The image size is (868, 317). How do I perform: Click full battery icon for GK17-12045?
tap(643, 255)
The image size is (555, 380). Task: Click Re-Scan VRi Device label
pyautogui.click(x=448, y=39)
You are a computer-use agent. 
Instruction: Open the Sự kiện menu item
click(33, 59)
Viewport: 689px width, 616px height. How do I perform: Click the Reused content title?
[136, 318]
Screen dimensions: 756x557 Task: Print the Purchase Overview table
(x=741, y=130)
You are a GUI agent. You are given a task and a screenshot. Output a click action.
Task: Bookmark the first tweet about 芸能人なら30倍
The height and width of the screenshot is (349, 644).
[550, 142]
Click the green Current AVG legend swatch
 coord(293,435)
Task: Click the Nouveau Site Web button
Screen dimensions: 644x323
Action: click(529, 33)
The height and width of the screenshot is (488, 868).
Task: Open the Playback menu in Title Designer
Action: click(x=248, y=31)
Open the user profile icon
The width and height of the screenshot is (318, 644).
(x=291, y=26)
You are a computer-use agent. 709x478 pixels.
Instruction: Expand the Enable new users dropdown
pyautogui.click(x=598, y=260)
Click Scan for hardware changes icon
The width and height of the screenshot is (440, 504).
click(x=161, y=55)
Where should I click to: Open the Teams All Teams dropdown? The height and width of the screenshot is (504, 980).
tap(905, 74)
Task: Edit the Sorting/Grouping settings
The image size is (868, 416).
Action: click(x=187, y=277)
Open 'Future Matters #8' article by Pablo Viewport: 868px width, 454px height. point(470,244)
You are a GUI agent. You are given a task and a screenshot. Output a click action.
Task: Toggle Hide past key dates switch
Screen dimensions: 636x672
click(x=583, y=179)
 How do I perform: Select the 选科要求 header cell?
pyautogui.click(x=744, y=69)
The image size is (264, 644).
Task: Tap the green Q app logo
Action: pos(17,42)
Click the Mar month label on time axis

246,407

EXERCISE AIM: Retype every line of the listing exactly as it appears.

SOLUTION FOR THIS PROBLEM:
The image size is (868, 317). How do I perform: Click full battery icon for GK17-12045?
tap(643, 255)
The image size is (555, 380). Task: Click Re-Scan VRi Device label
pyautogui.click(x=448, y=39)
You are a computer-use agent. 
Instruction: Open the Sự kiện menu item
click(33, 59)
Viewport: 689px width, 616px height. How do I perform: Click the Reused content title?
[136, 318]
Screen dimensions: 756x557 Task: Print the Purchase Overview table
(x=741, y=130)
You are a GUI agent. You are given a task and a screenshot. Output a click action.
Task: Bookmark the first tweet about 芸能人なら30倍
The height and width of the screenshot is (349, 644).
[550, 142]
Click the green Current AVG legend swatch
 coord(293,435)
Task: Click the Nouveau Site Web button
Screen dimensions: 644x323
Action: click(529, 33)
The height and width of the screenshot is (488, 868).
Task: Open the Playback menu in Title Designer
Action: click(x=248, y=31)
Open the user profile icon
The width and height of the screenshot is (318, 644).
(x=291, y=26)
You are a computer-use agent. 709x478 pixels.
Instruction: Expand the Enable new users dropdown
pyautogui.click(x=598, y=260)
Click Scan for hardware changes icon
The width and height of the screenshot is (440, 504).
click(x=161, y=55)
Where should I click to: Open the Teams All Teams dropdown? The height and width of the screenshot is (504, 980).
tap(905, 74)
Task: Edit the Sorting/Grouping settings
The image size is (868, 416).
Action: click(x=187, y=277)
Open 'Future Matters #8' article by Pablo Viewport: 868px width, 454px height. point(470,244)
You are a GUI agent. You are given a task and a screenshot. Output a click action.
Task: Toggle Hide past key dates switch
Screen dimensions: 636x672
click(x=583, y=179)
 How do I perform: Select the 选科要求 header cell?
pyautogui.click(x=744, y=69)
The image size is (264, 644).
Task: Tap the green Q app logo
Action: pos(17,42)
Click the Mar month label on time axis

246,407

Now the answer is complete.